The Futility of Tracking Individuals Time

An inordinate amount of economic resources are spent on managing people's time. Professional Services, IT, Design Agencies are typical examples of organizations that ask their staff to track every task they do, the type of the ask, the client the task was for, etc., all down to the hour, or minute, depending on where you work.

The rational for doing this seem perfectly reasonable, even if the outcomes do not.

Chiefly, business owners want to know if they are charging the right price for services rendered to clients. The need to track effort is a primary objective. Supposedly this helps managers optimize efficiency.

Tracking time is also cited as a way to prevent abuse at work. Time management is supposed to protect workers from being forced to work unreasonable hours. It is also is touted as a way to keep workers honest, preventing them from spending to much time googling, or facebooking, or other kinds of goofing off.

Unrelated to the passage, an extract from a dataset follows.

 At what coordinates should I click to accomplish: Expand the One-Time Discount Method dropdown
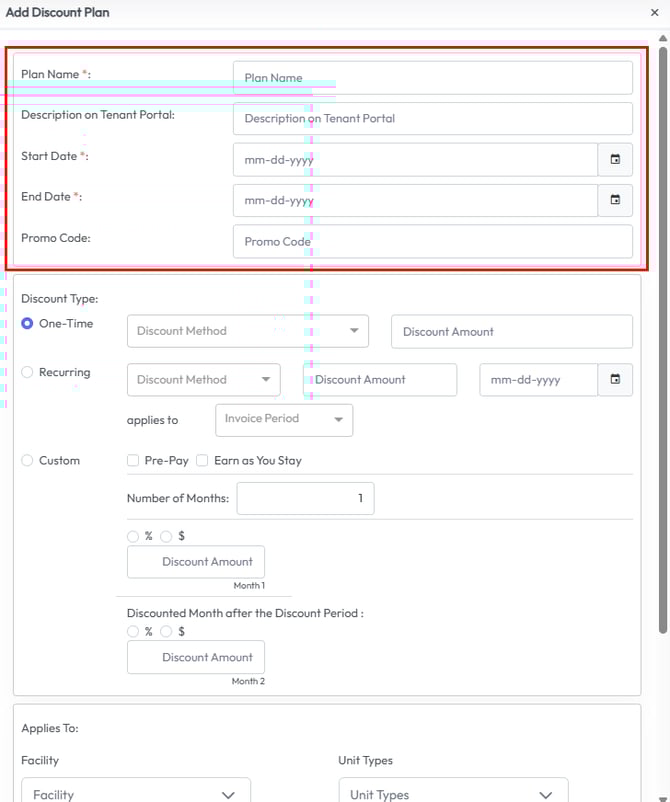tap(247, 331)
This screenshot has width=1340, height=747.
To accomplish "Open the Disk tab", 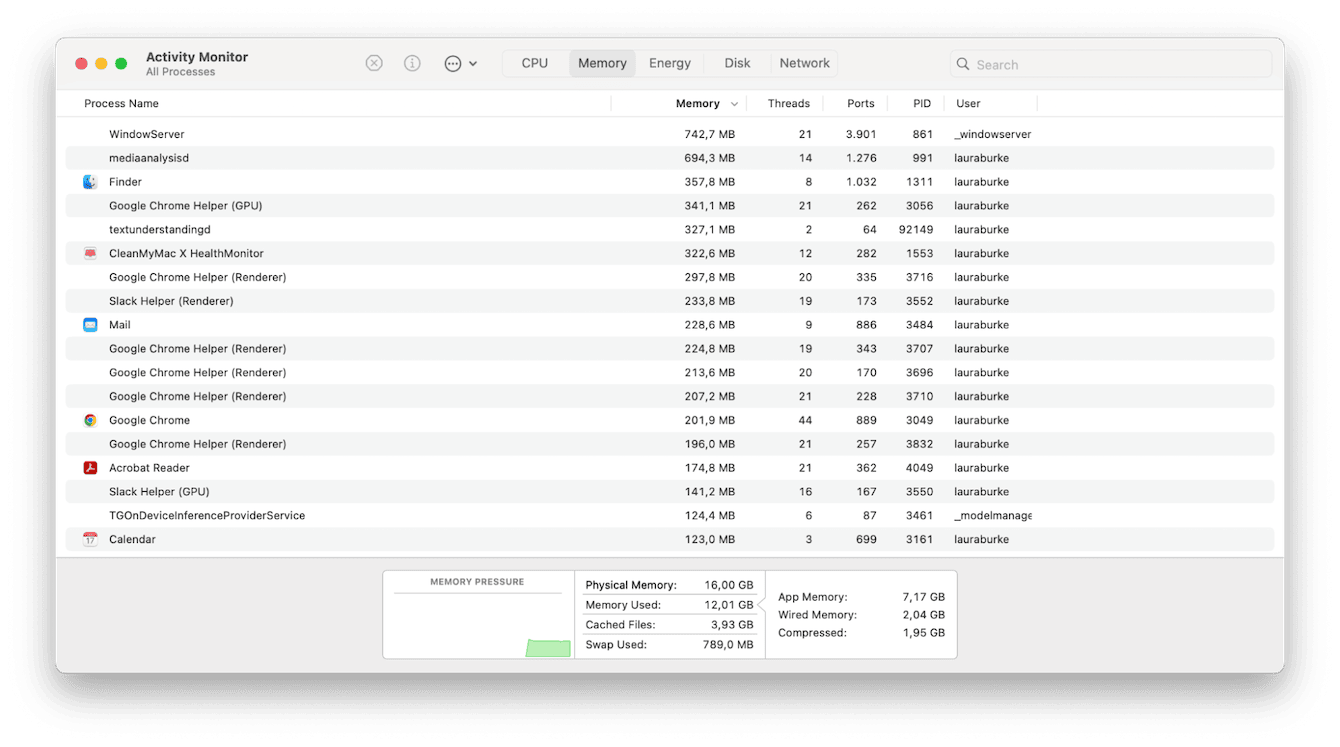I will click(x=737, y=63).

While the objectives are rational, the ability of management to ignore the obvious dysfunctions of time management is not.

Whenever time tracking is used to prevent abuse, falsification of data is the result.

Project Managers will prevent workers from tracking after hours work if it affects their budget, regardless of exhortations from senior leadership. This is especially true in professional service and consulting firms.

Workers will also enter time according to the expectations of their management, implicit or otherwise. No one wants to be flagged as a bad performer.

Even when discounting abuse, time entry is notoriously inaccurate, most workers have trouble remembering exactly what they did down to the hour for an entire week. Again, time gets entered according to management expectation, rather than reality.

The really insidious aspect of time management is that it is measuring the wrong thing. It emphasizes an inward perspective where cost is king.

Success in a customer experience economy requires an external perspective, one focused on getting a handle on the creation of customer value.

On first look, this is a more involved exercise than tracking individuals time.

Measuring customer value requires a deeper understanding of the types of goods and services you offer to your customer. This allows you to look at metrics like throughput, the time it takes to create customer value, and how often you deliver value without incurring customer complaints.

These are the metrics that matter to your customer, not the exact time spent by every FTE. Cost can still be measured, but by approximation, which is more than good enough for most situations.

Simply take the total burn rate to produce a product or service and divide it by the throughput. Effort across multiple services gets amortized across the portfolio.